> Text section
I wonder, did Avraham really hear words, or was it his intuition that made him stop and look around before sacrificing his son? He would then have seen the ram and felt in his heart that the ram was what God wanted, not a human sacrifice. Either way, Avraham got the message.
In a different era our Torah reading from the Book of Numbers, called the Maftir, details how worship was conducted in the days of the Mishkan, the Tent of Meeting, also known as the Tabernacle. It was our place of worship while we wandered in the desert on our way to the Promised Land. Messages about travel were read by the Kohanim, the priests, by interpreting a sign from nature. During daylight they watched the pillar of cloud in front of the Tabernacle. If it moved, the Tent and the people moved. If it stayed still, the Tent and the people stayed where they were. At night God guided them with a pillar of light, as written in Exodus 13:21, “And God went before them by day in a pillar of cloud, to lead them the way; and by night in a pillar of fire, to give them light; to go by day and night.”
Today we have no Tent, no cloud, no flame to follow. But when we feel out of balance, out of our Tiferet center, we can get messages from Higher Realms, from God or ancestors or friends, from our intuition or from angels (otherwise known as messengers), or from aspects of nature. It is up to us to notice our yearning and ask for signs, whether auditory, visual, or sensual. We have our inner knowing, our feeling senses, our gut reactions. Synchronicity or coincidence is another way the Divine sends us messages.
As the High Holy Days are about healing of spirit and soul, which are interconnected to our bodies, I want to mention two Jewish trail blazers in the field of imagery and healing, both of whom became known to me through the founder of Jewish Renewal, Rabbi Zalman Schachter-Shalomi of blessed memory.
The first is the late Eugene Gendlin, the initiator of a technique called Focusing. Essentially it asks us to focus on the part of our body that resonates with the emotional, physical or spiritual challenge we are facing, and release the negative energy connected to it. When we are rebalanced, that is, when we are in Tiferet, healing follows. Gendlin trained many spiritual counselors to use his method.

> Rows excerpted from a collection
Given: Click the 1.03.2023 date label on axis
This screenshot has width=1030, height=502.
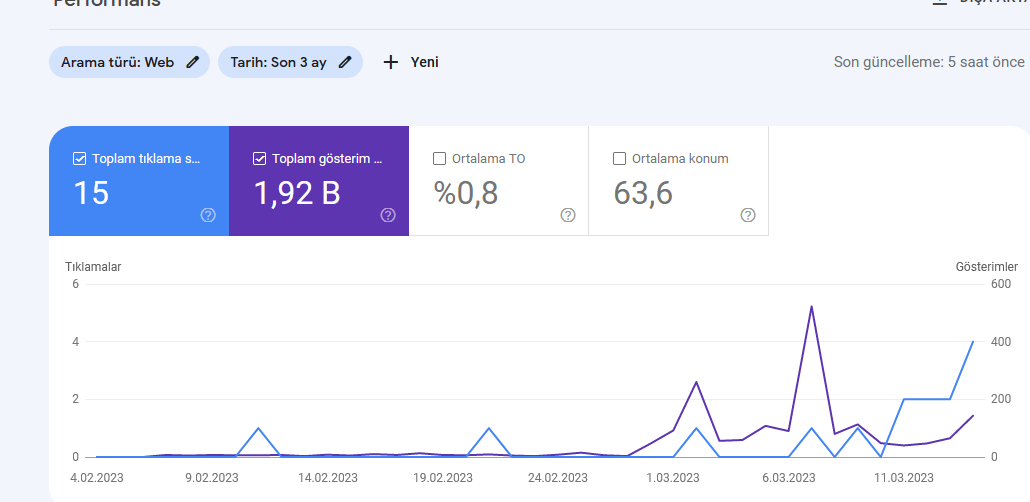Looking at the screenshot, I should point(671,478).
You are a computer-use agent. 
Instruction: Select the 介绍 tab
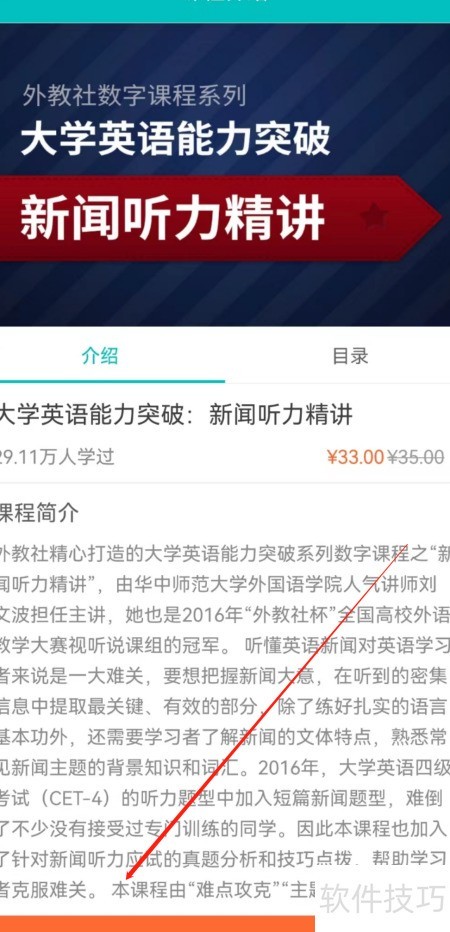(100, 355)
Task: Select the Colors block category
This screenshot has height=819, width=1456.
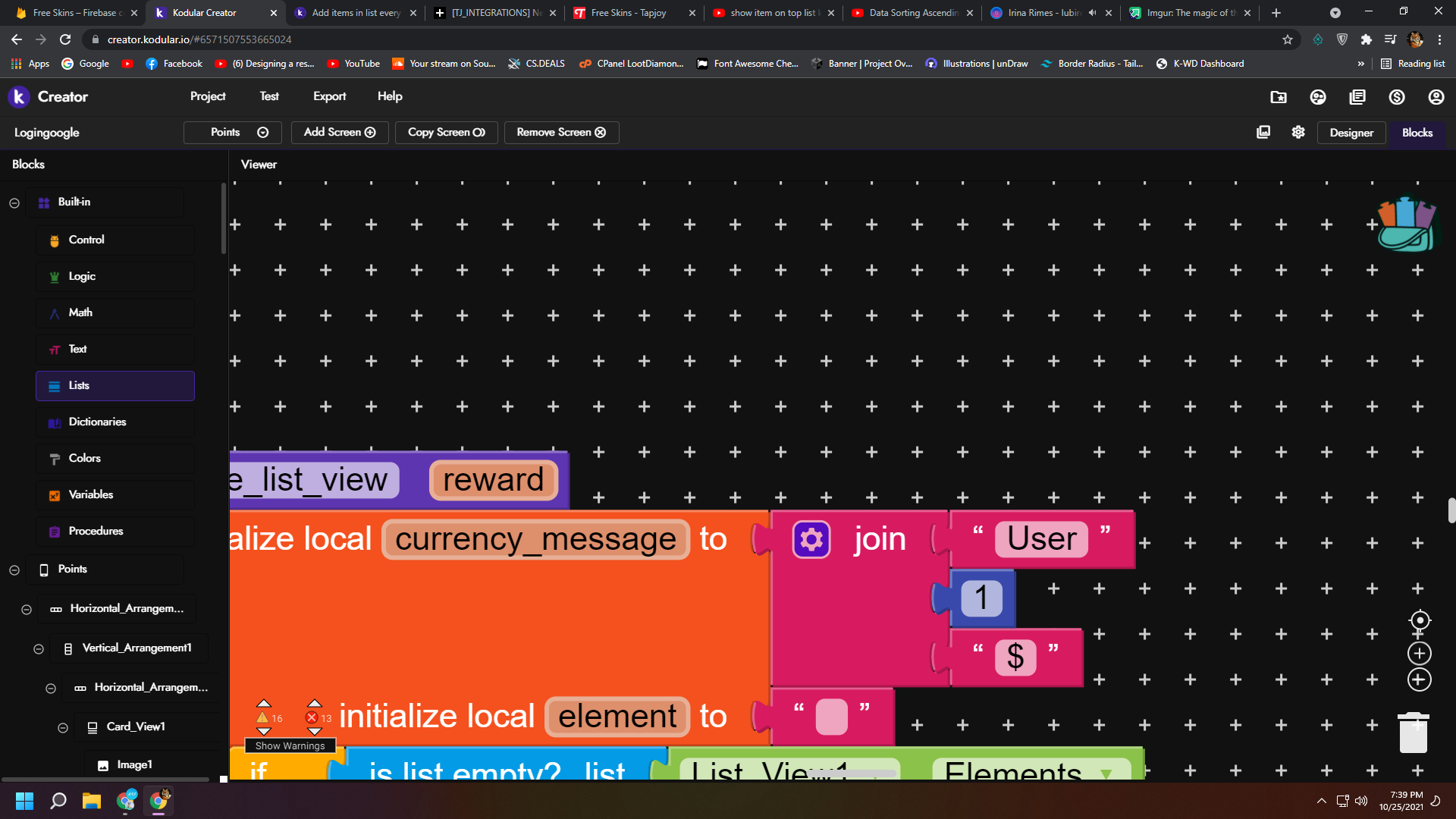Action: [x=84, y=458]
==
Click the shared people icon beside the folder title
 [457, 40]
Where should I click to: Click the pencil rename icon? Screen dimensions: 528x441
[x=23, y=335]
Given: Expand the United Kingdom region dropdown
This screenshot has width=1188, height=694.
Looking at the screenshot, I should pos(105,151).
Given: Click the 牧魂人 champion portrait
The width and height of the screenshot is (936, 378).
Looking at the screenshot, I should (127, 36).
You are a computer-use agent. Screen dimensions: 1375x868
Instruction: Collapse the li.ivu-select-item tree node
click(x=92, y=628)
* * *
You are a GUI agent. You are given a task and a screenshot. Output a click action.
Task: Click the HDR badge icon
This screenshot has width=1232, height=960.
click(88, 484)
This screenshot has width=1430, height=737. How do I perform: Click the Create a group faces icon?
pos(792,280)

> Job
Resume writing the reflection on divine signs and healing from the point where it ends. These rows were drawn from a separate source.

> Exercise answer
The second is the late Colette Aboulker-Muscat. My husband Alan and I met her first in Jerusalem in 1986 and again in the late 90’s. Amazingly, Colette worked with people into her 90’s, fully alert, passing on the mystical heritage she received from the lineage of a famous Kaballist named Abulafia. It was known as the “Kaballah of Light,” or Chariot mysticism, based on what was described in the Book of Ezekiel. Colette was a contemporary mystic in her own right. She taught how to bring about healing and self-development through mental imagery, and trained several American teachers, including Gerald Epstein, Catherine Shainberg, and Rabbi Zalman’s widow, Eve Ilsen. While Colette’s methods required years of training, Dr. Epstein wrote a book for the public that I’ve used many times, called Healing Visualizations: Creating Health Through Imagery. If you are interested, it is still available through major booksellers.
In the spirit of getting messages, I’d like to share with you a song that came through me and a colleague in women’s spiritual leadership, Taya Shere, that invites us to ask to be shown how to live our best lives. I will sing it through once and invite you to sing along the second time, if you wish. If it is comfortable for you to close your eyes, please do so. When the song finishes, we will have a few moments of silence during which you may want to see if a thought or feeling arises in you that you want to pursue in the coming days.
“Cloud and Flame” by Shohama Wiener and Taya Shere
(Anan means cloud; eish means fire)
Em Am Em Em Am Em Am C
Anan va’eish, anan va’eish, cloud and flame
Em Am Em Em Am Em
Show us the way. Show us the way!
Em Am Em
Where we go; where we stay;
Em Am Em
May we know every day,
Am C
We sing and we pray,
Em Am Em Em Am Em
Show us the way! Show us the way!
For those of you who don’t know my history, let me say that spiritual life and Jewish prayer were not part of my adult life until age 35, when a life teetering on the precipice of falling apart with an ill husband and three young children to care for drove me to search for spiritual support.
As a last resort, I decided to go to synagogue to pray as if there were a God who listened.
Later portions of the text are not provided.